* _WHAT TO PRODUCE_
The data should be transcribed in its entirety, word for word.

* _RAW DATA_
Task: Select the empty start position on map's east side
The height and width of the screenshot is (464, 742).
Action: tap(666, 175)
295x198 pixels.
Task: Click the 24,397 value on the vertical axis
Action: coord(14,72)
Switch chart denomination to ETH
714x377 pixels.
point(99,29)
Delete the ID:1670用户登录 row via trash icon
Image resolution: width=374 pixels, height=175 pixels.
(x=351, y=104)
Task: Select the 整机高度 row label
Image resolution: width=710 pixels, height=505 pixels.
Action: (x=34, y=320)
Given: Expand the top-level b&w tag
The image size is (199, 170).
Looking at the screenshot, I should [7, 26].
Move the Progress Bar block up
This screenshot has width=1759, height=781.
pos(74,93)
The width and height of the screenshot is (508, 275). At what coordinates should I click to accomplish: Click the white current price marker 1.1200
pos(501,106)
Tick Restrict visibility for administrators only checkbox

* _ANSWER SPACE_
Task: Select the empty start position on map's east side
The height and width of the screenshot is (464, 742).
Action: tap(666, 175)
295x198 pixels.
Task: Click the 24,397 value on the vertical axis
Action: coord(14,72)
Switch chart denomination to ETH
714x377 pixels.
point(99,29)
Delete the ID:1670用户登录 row via trash icon
Image resolution: width=374 pixels, height=175 pixels.
(x=351, y=104)
Task: Select the 整机高度 row label
Image resolution: width=710 pixels, height=505 pixels.
Action: (x=34, y=320)
Given: Expand the top-level b&w tag
The image size is (199, 170).
Looking at the screenshot, I should [7, 26].
Move the Progress Bar block up
This screenshot has width=1759, height=781.
pos(74,93)
The width and height of the screenshot is (508, 275). At what coordinates should I click to accomplish: Click the white current price marker 1.1200
pos(501,106)
Tick Restrict visibility for administrators only checkbox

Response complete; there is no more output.